What is being asked: Word for word, restate the lines from the one containing "Where should I" through the last line of the material, and include no pictures.
[Data records Boundary: Start]
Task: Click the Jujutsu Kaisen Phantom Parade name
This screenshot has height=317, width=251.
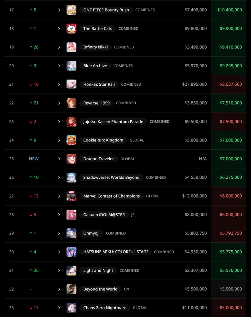Action: (113, 122)
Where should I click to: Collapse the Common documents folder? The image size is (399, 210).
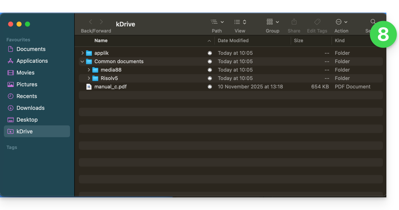pos(83,61)
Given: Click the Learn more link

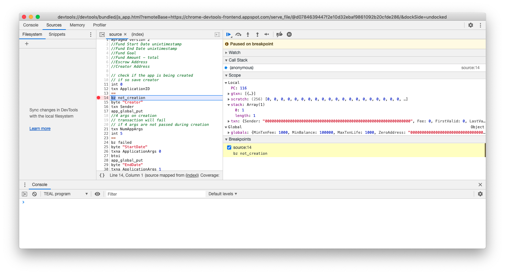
[Data records Boundary: End]
Exercise result:
Where should I click to: Collapse the Common documents folder? The image size is (399, 210).
pos(83,61)
Given: Click the Learn more link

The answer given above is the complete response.